● **TEXT SECTION**
[Start of section]
Say No to Death
- Author: Dymphna Cusack
- Language: English
- Genre: Fiction
- Publisher: Heinemann
- Publication date: 1951
- Publication place: Australia
- Media type: Print
- Pages: 324pp
- Preceded by: Come in Spinner
- Followed by: Southern Steel

= Say No to Death =

Book by Dymphna Cusack

Say No to Death (1951) is a novel by Australian writer Dymphna Cusack. It was originally published in Australia by Heinemann, and later in the US by William Morrow under the title The Sun in My Hands.

==Story outline==

Set in Sydney following the war, the novel follows the medical journey of Jan, a young woman suffering from tuberculosis, and her struggles to gain any help from a Government health service struggling for funds.

==Critical reception==

A reviewer in The Age was impressed by the novel: "'A novel built entirely around a social injustice is a rarity, but with competence and courage Dymphna Cusack, in Say No to Death, has presented the subject of the tuberculosis patient and, in a story of heroism, pathos and great sympathy, put the case for the sick civilian at the mercy of a Government — a Government and a people — who respond to the needs of the scourge of war so much more readily than to the scourge of illness...This is a book well worth reading, as much for the story as for the message it carries."
[End of section]
● **AVAILABLE DATA**
[Start of section]
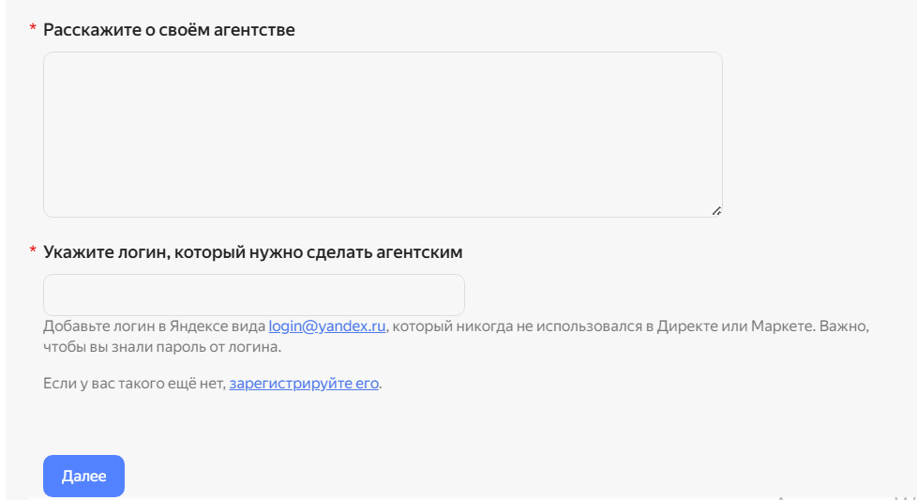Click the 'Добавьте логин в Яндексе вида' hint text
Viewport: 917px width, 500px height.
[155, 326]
[End of section]
[Start of section]
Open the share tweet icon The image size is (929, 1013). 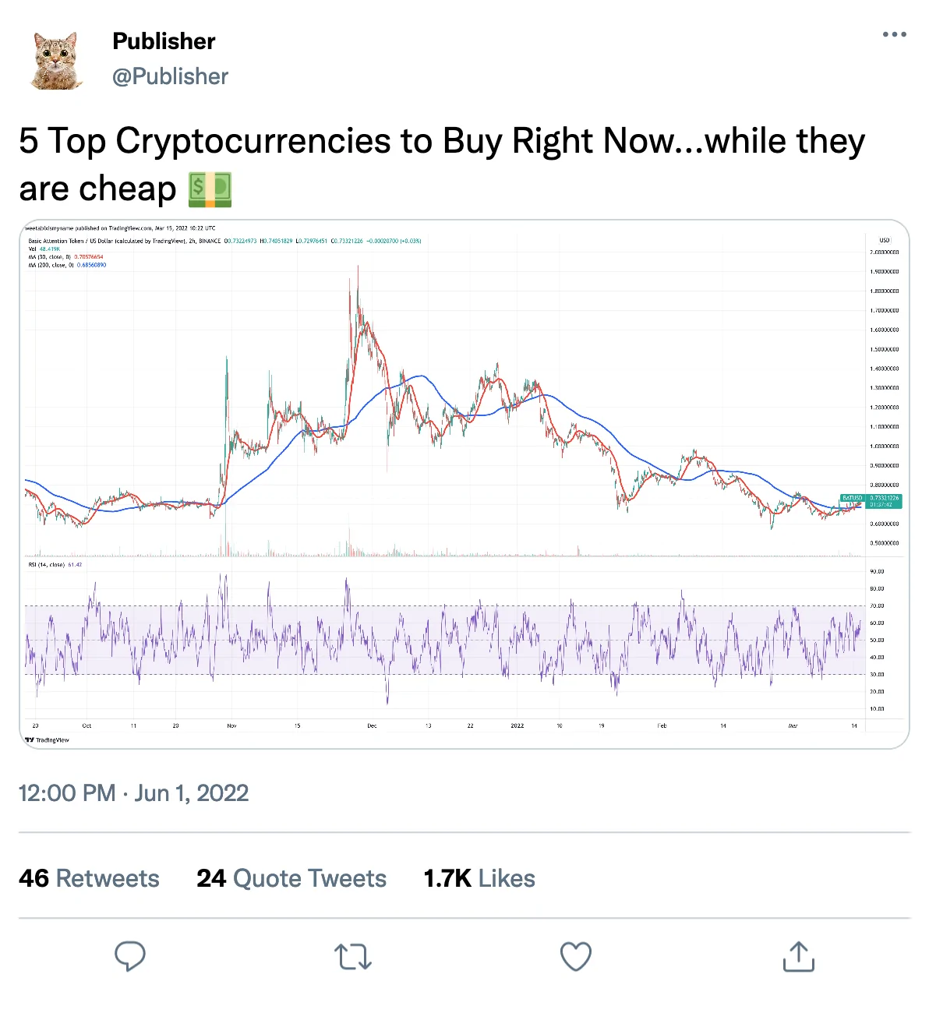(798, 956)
[End of section]
[Start of section]
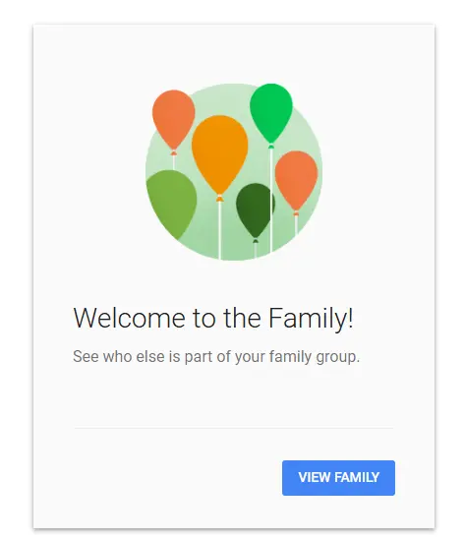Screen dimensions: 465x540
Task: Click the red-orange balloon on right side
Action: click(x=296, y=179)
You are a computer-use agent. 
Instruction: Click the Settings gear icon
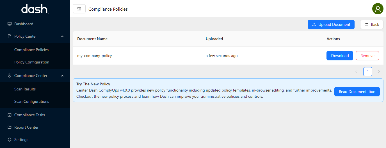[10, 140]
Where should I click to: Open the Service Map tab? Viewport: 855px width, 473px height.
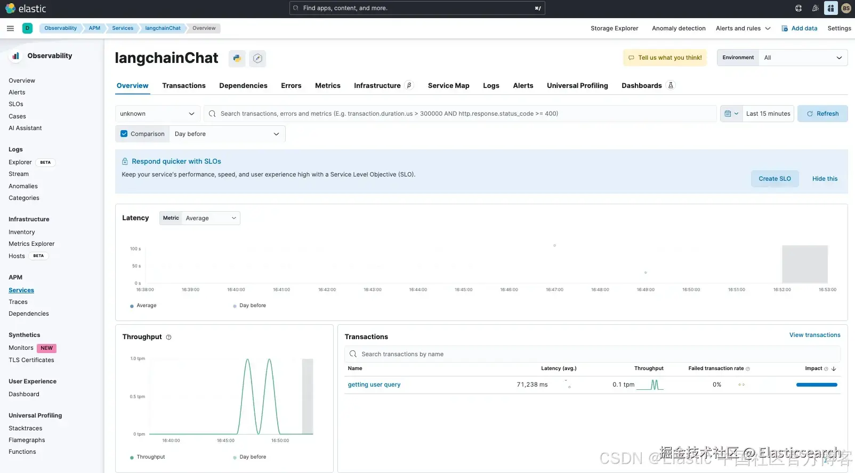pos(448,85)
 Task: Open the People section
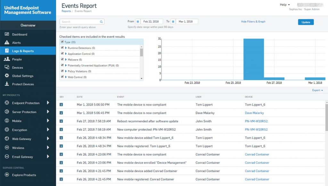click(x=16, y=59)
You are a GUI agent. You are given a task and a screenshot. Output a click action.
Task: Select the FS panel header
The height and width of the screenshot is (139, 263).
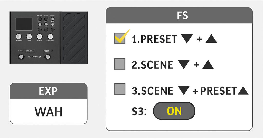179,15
[End of section]
● **WORK INSTRUCTIONS**
1. In the text about the novel Say No to Death, what title did the US edition carry?
2. Pick up the text about the novel Say No to Death after its final sentence and carry it further.

● **RESULTS FOR EACH TASK**
1. The Sun in My Hands

2.
A reviewer in The Mercury had a similar view: "In painting her characters all typically Australian - Miss Cusack has reached unusual literary heights. She shows a deep knowledge of the vagaries of human nature. The unexpected, courageous ending gives the final touch to a novel which must rank high in Australian literature."

==Publication history==
- Heinemann, Australia, 1951
- William Morrow, US, 1952, under the title The Sun in My Hands
- Seven Seas Publishers, Germany, 1959
- Angus & Robertson, Australia, 1967; and reprinted in 1974
- Cedric Chivers, UK, 1973

The novel was also translated into Russian (1961), Norwegian (1963), Lithuanian (1963), Romanian (1965), Hungarian (1968), Czech (1969), German (1970), and Georgian (1975).